• [ТЕКСТ ДЛЯ УПРАЖНЕНИЯ]
##########

Фантазировали, будто после Чернобыля, для того чтобы вывести из организма стронций, он — только вдумайтесь! — каждый вечер выпивал бутылку водки. Лобановскому только и оставалось, что смеяться над подобной чушью. После Чернобыля он, по совету специалистов, какое-то время употреблял хорошее красное вино и советовал, называя это «профилактическим мероприятием», то же самое делать другим. А после того как у него обнаружили аритмию, ему нельзя было пить. «Только иногда, — говорит дочь Лобановского Светлана, — папа мог позволить себе рюмку коньяку».
Застолья, основательные по времени, но редкие, поскольку времени никогда не было, с небольшим количеством алкоголя — крепкого (никаких вин-суррогатов), с разговорами-дискуссиями на самые разные темы, от обсуждения новой книжки Виктора Астафьева до разбора феномена голландской сборной; застолья моментальные, на ходу, с кратким обменом мнениями о происходящем в футбольной жизни — все они непременно завершались одним и тем же — придуманным поэтом Наумом Коржавиным тостом, всегда произносимым не без иронии: «За успех нашего безнадёжного дела!»
Был ли Лобановский суеверным человеком? Смотря что называть суевериями. Если, скажем, считать таковым с первых тренерских дней, ещё днепропетровских, заведённое правило — в клубном автобусе и в раздевалке должны находиться только тренеры, игроки, врач, массажист и администратор («Все производственные вопросы, — говорил Лобановский начальникам, — мы будем решать в кабинетах, а не здесь»), то это не проявление суеверия. Это — неукоснительное следование раз и навсегда заведённому порядку, ставшему привычным для всей команды укладу, соблюдение каких-то привычных ритуалов и традиций.
Все знали, например, что в день матча звонить Лобановскому нельзя было ни в коем случае. Перед игрой он отдавал очки Чубарову, а потом забирал их. На игру непременно надевал костюм, в котором был на первом победном матче сезона. В автобус заходил последним, всегда садился на одно и то же место — на первый ряд слева, сразу за водителем. В Киеве на матч автобус неукоснительно должен был следовать одним и тем же маршрутом. Однажды по каким-то причинам улицу, в маршрут входившую, перекрыла машина автоинспекторов, милиционеры никого не пропускали. «Звоните, куда угодно, — сказал им Лобановский, — но мы должны ехать здесь». Стражи порядка куда-то позвонили, и автобусу было дано разрешение.

##########

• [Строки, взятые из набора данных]
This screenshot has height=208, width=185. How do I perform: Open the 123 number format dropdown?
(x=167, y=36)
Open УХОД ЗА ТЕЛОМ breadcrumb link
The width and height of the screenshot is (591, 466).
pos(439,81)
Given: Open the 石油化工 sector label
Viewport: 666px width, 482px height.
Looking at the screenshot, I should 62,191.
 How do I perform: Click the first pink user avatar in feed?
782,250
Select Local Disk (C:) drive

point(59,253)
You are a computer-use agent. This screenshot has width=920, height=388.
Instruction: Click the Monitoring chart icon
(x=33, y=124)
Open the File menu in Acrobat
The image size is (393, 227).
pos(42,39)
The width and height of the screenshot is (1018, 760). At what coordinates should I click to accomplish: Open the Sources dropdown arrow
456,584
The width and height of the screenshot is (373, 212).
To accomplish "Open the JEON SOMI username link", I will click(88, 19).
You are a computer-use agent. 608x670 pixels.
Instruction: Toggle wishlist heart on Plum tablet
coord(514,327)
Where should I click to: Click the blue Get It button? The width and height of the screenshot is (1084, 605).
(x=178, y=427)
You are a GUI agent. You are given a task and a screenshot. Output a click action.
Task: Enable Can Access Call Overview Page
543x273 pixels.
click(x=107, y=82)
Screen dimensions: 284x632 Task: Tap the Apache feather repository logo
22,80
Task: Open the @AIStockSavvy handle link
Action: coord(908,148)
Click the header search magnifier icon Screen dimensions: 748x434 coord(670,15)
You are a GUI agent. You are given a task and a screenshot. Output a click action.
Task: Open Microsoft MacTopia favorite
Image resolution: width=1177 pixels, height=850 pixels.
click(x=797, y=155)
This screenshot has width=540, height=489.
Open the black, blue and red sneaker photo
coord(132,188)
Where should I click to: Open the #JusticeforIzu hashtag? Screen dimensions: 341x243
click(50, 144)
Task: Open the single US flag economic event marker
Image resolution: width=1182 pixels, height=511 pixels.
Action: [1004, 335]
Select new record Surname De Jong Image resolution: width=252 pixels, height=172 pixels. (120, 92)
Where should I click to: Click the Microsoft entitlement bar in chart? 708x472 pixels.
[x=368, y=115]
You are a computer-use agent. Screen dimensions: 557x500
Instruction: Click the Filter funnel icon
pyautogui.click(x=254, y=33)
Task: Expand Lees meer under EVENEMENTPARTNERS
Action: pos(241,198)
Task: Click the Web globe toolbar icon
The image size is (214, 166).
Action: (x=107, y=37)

##########

• [ЗАДАНИЕ 1]
Перепечатайте из текста о Лобановском всё, начиная со слов «Все знали, например, что» и вплоть до слов «было дано разрешение.».
• [ЗАДАНИЕ 2]
Продолжите текст о Лобановском, начав сразу после его последнего предложения.

• [ИТОГОВЫЙ ОТВЕТ 1]
Все знали, например, что в день матча звонить Лобановскому нельзя было ни в коем случае. Перед игрой он отдавал очки Чубарову, а потом забирал их. На игру непременно надевал костюм, в котором был на первом победном матче сезона. В автобус заходил последним, всегда садился на одно и то же место — на первый ряд слева, сразу за водителем. В Киеве на матч автобус неукоснительно должен был следовать одним и тем же маршрутом. Однажды по каким-то причинам улицу, в маршрут входившую, перекрыла машина автоинспекторов, милиционеры никого не пропускали. «Звоните, куда угодно, — сказал им Лобановский, — но мы должны ехать здесь». Стражи порядка куда-то позвонили, и автобусу было дано разрешение.

• [ИТОГОВЫЙ ОТВЕТ 2]
Последним выходил из раздевалки на игру. Отправляясь к тренерской скамейке, никогда не наступал на линии между беговыми дорожками и на стыки между тартановыми плитками.
В Киеве перед матчем всегда последним заходил в туалет раздевалки. Как-то — так вышло — после него заскочил вратарь Михайлов. Выиграли. «Миша, — попросил Лобановский перед следующим матчем, — и сегодня давай последним».
Но в том же «Днепре» Лобановский сразу попросил кладовщика Максима Ивановича изымать из поступавших комплектов формы футболки с номером «13» и никому из игроков их не выдавать.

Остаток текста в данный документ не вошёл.